Examples like the firing of NYT editor James Bennet over the publication of Senator Tom Cotton’s Op-Ed “Send in the Troops,” which argued in favor of peaceful protests while advocating for military reinforcements to reign in the riots that left many dead, reinforces the belief for Morrow that cancel culture has real-life implications for anyone who doesn’t toe the line of political correctness: “In the end, the NYT’s blacklisting of their own editor for publishing an opinion article that some find unacceptable is contrary to ideals of a free press and stifles open debate.”

Ultimately students are conflicted over the potential long-term effects of cancel culture.

Some, like Evie, are enthusiastic about the shift that this new culture of accountability has brought. Evie states that “A lot of people are more respectful of others, more accepting. You don’t want anyone to feel unsafe at school or where they work. I think it’s made a more welcoming environment. Although some people argue for freedom of speech, freedom of speech doesn’t mean freedom from consequences.”

Esha, like others, views cancel culture as a force for bad, asserting that “I think it promotes negativity more than anything else.”

Emma contends that cancel culture poses a danger to American institutions, stating that “America and our system of democracy stands to lose in the face of cancel culture.  America is not just a country, it is an idea.  We are special and unique because of our system of democracy, freedoms, Bill of Rights, and especially the First Amendment.  A foundational principle of America is that everyone has the right to free speech, and through the open and honest exchange of ideas in the public forum, citizens are democratically able to choose their own path.  In contrast, cancel culture aims to eliminate free speech and the free exchange of ideas that some deem unacceptable. … The result of cancel culture is destruction of the ideals that are the foundation of American democracy.”

Then there are those who are either simply indifferent or unsure of what cancel culture may affect. Although Sofia is not a proponent nor critic of cancel culture, she believes that the ostracization of a celebrity, boycotting of a company, or firing of an ordinary person does not lead to the substantial change that cancel culture proponents claim it does. 

I don’t really support any ‘cancelling’ of a person because I don’t think that this will prevent that person from doing the same action again; most of the time people just get cancelled but they don’t really change or learn from their mistakes because nobody educates them on why what they did was wrong,” Sofia said. “Overall, I don’t believe that somebody ever gets truly ‘cancelled’ especially if we talk about celebrities or whatsoever because somebody will support them anyway so it’s best to spread awareness about things to not say and do.”

Perhaps the idea of cancel culture is muddled again by an incident that occured recently and is still hotly contested on Twitter.
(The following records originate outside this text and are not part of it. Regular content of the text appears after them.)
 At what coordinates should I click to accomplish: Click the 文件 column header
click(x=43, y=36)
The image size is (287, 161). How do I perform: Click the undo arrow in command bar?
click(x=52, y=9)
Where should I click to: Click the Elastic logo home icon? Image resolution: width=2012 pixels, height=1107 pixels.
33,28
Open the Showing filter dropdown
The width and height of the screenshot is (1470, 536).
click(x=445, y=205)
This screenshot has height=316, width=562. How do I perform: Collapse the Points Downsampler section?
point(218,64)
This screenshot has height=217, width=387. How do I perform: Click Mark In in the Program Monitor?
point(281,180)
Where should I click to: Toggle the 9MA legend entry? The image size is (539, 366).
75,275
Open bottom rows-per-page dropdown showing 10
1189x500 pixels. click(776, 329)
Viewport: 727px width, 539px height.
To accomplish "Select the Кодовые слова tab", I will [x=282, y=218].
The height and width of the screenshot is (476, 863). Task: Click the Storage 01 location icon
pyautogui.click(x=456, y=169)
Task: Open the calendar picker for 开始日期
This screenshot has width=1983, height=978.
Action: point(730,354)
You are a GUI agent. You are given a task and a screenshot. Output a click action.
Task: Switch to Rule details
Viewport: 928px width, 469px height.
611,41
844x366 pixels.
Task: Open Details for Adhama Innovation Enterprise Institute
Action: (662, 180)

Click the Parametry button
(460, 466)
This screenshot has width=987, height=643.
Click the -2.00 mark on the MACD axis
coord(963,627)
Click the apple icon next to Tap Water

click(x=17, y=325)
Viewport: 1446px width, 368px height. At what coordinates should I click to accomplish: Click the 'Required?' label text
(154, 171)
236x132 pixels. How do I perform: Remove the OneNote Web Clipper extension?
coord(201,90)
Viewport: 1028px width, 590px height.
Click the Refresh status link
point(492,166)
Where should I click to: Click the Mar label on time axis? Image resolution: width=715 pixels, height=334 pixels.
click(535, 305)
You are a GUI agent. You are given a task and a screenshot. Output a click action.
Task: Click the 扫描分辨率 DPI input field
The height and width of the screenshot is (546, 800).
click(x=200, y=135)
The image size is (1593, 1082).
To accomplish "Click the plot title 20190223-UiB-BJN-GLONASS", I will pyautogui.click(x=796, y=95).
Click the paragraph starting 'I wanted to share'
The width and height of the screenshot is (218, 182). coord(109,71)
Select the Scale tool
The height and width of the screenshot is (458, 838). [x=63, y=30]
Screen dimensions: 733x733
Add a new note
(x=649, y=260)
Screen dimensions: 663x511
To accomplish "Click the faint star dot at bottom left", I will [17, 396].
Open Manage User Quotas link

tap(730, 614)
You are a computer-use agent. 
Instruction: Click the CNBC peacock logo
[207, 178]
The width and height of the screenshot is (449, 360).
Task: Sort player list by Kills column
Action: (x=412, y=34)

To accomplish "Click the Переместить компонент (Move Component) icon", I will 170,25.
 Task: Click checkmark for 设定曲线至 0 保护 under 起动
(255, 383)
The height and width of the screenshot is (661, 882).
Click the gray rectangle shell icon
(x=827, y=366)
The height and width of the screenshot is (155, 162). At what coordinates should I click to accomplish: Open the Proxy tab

Chrissy Teigen, a model and the opinionated wife of singer John Legend, has been made to bear the brunt of social ostracization.

Teigen’s cooking line was removed from Target and Macy’s soon after conservative activist Candace Owens shed light on Teigen’s former tweets that called for Courtney Stodden to commit suicide along with numerous other tweets from Teigen that disparage other public figures. 

On one hand this seems like an ordinary “cancellation” but then again, Teigen has been hailed by supporters as someone who has helped ensure accountability and disparaged by others who decry her as a bully who castigated and “cancelled” countless individuals, notably conservatives, Republicans, and the Trump family. 

Owens herself has railed against cancel culture and condemned the lack of grace and forgiveness in society. By pulling out tweets from more than 10 years ago, Owens is now blasted by some as contributing to this toxic environment where sinners are deprived of second chances. 

Is accountability finally coming back to bite Teigen or is Owens simply an obnoxious hypocrite? Who is truly for cancel culture and who is truly against cancel culture? The tides never cease to change.